What this task involves: Write out exactly, with both ends included, the lines that run from the line containing "Task: Open the Consumidor Final link" to the end of the entries. Pictures are not part of the answer.

Data supplied:

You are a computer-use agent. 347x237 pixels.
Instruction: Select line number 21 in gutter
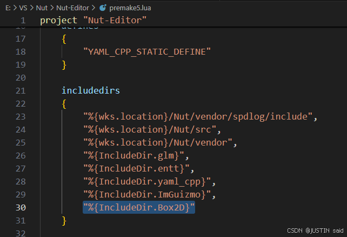20,90
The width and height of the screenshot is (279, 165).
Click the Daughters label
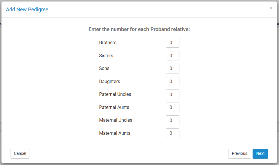point(109,81)
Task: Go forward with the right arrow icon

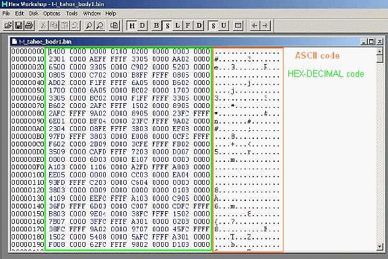Action: (x=265, y=26)

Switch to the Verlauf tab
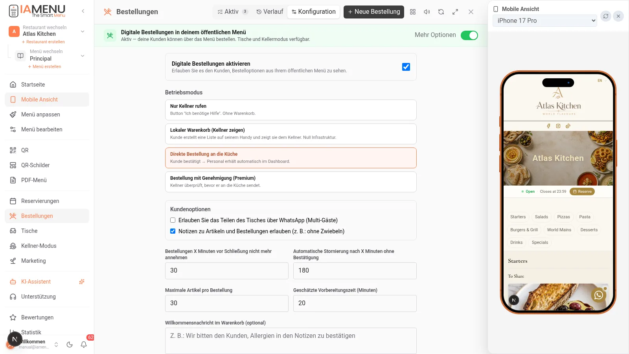coord(270,12)
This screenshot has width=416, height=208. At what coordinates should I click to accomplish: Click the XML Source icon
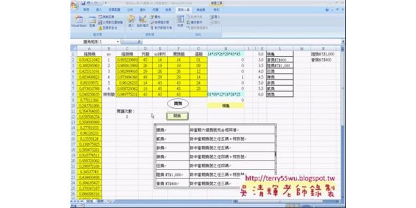coord(180,20)
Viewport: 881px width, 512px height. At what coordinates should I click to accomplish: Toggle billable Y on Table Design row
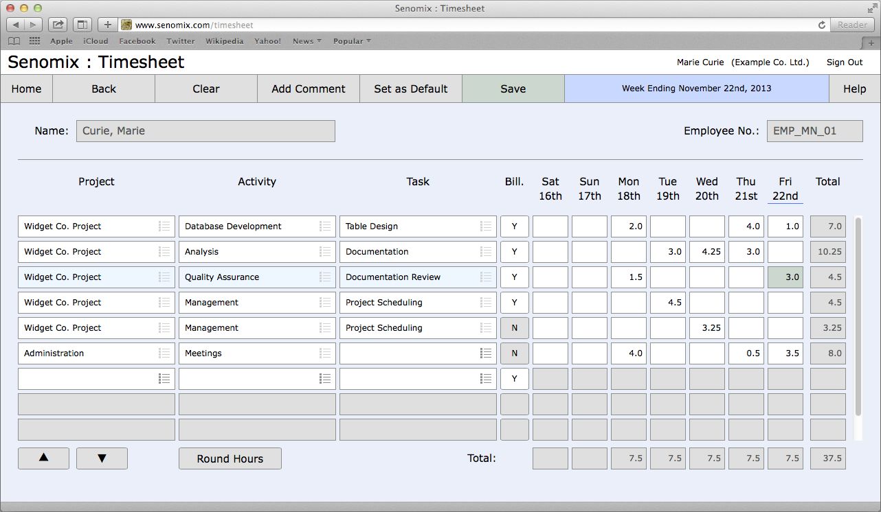click(x=514, y=226)
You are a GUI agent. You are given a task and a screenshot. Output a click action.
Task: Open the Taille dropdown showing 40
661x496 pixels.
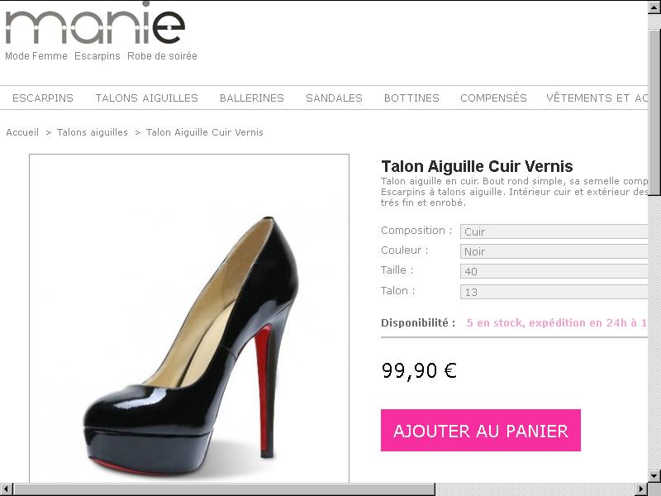click(x=554, y=271)

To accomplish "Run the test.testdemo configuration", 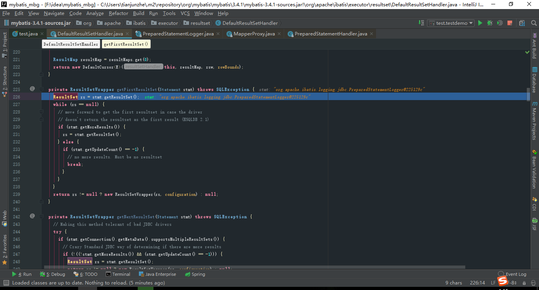I will point(480,23).
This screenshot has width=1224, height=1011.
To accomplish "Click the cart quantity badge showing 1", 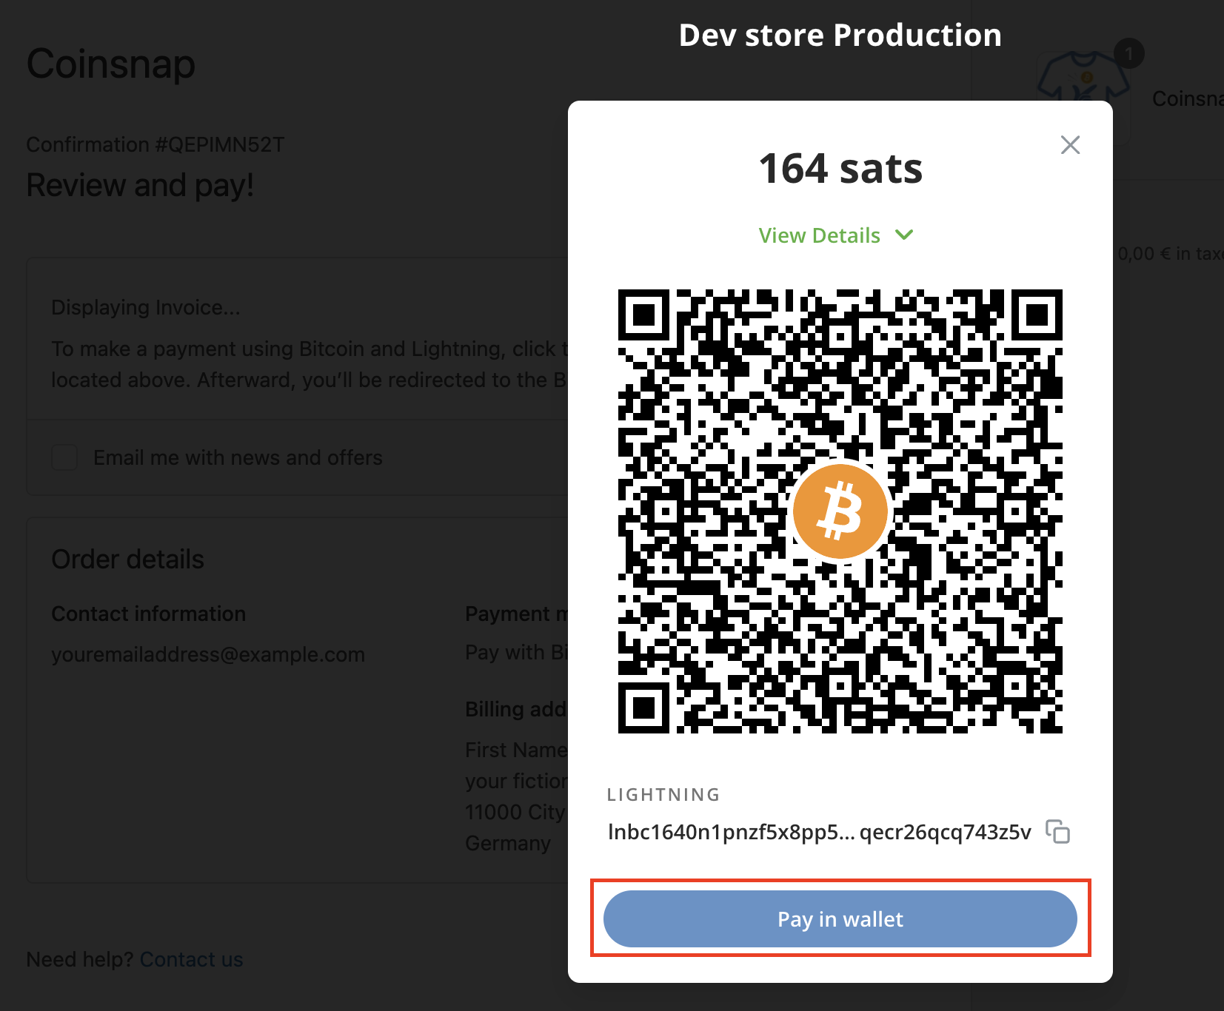I will click(1128, 54).
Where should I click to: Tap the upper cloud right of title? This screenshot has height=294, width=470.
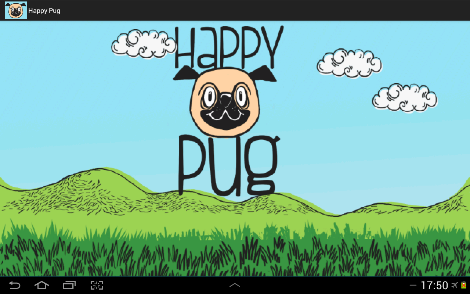coord(349,63)
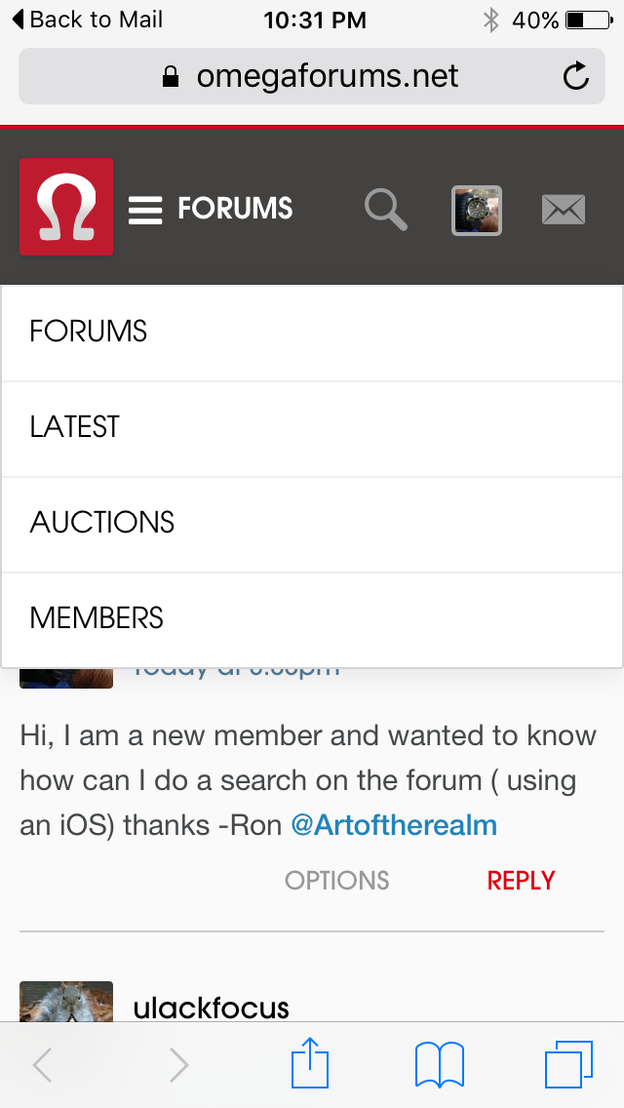This screenshot has width=624, height=1108.
Task: Tap the omegaforums.net address bar
Action: point(312,76)
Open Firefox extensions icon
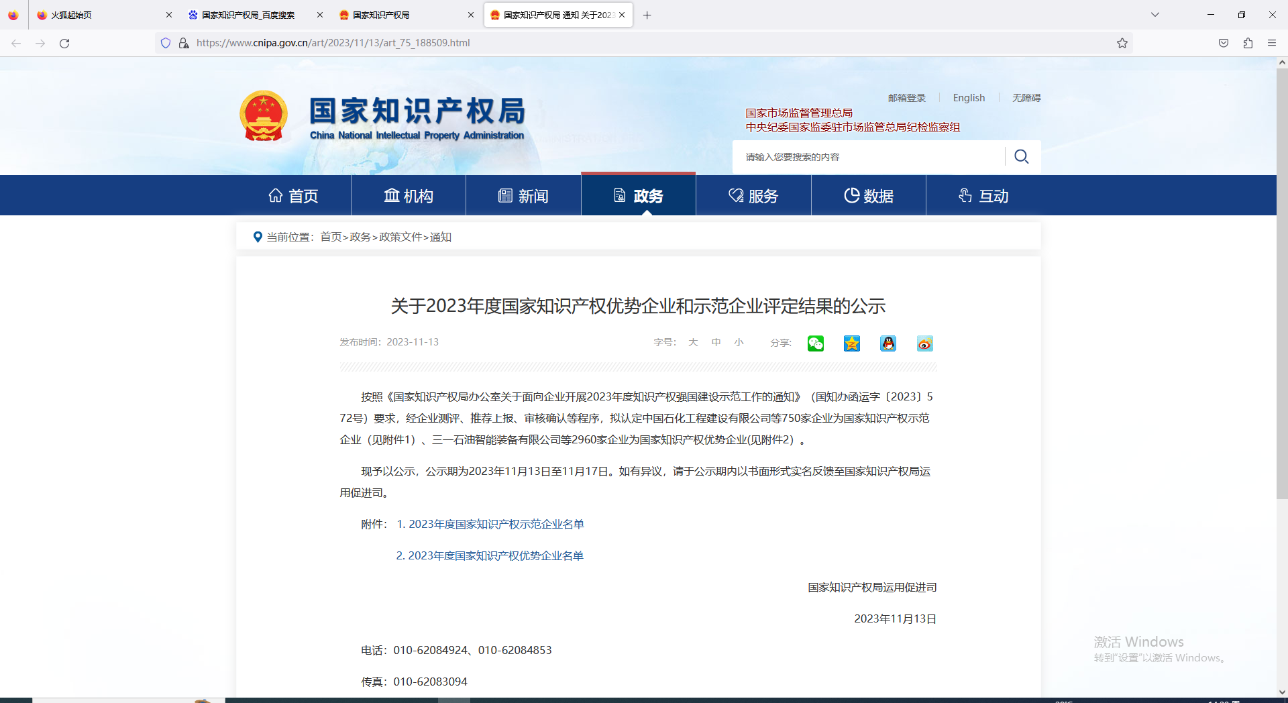This screenshot has height=703, width=1288. click(1248, 43)
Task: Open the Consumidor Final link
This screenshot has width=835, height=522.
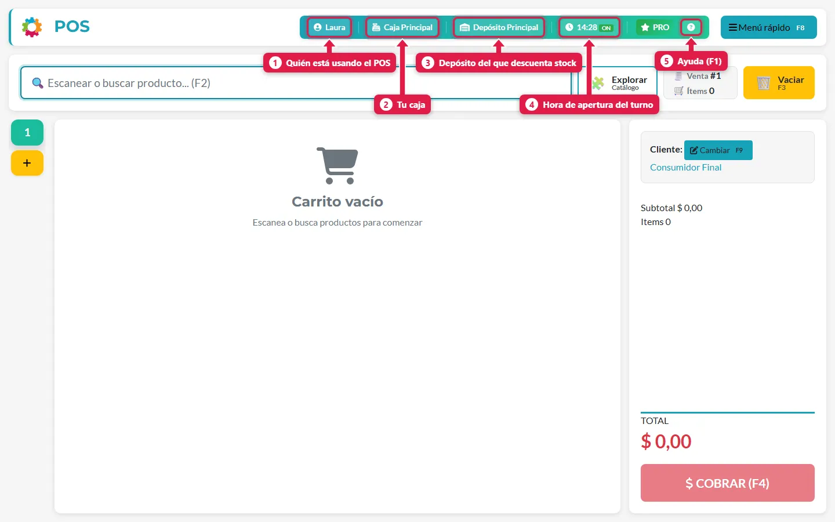Action: coord(685,167)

Worked solution:
Task: Open the Consumidor Final link
This screenshot has width=835, height=522.
Action: coord(685,167)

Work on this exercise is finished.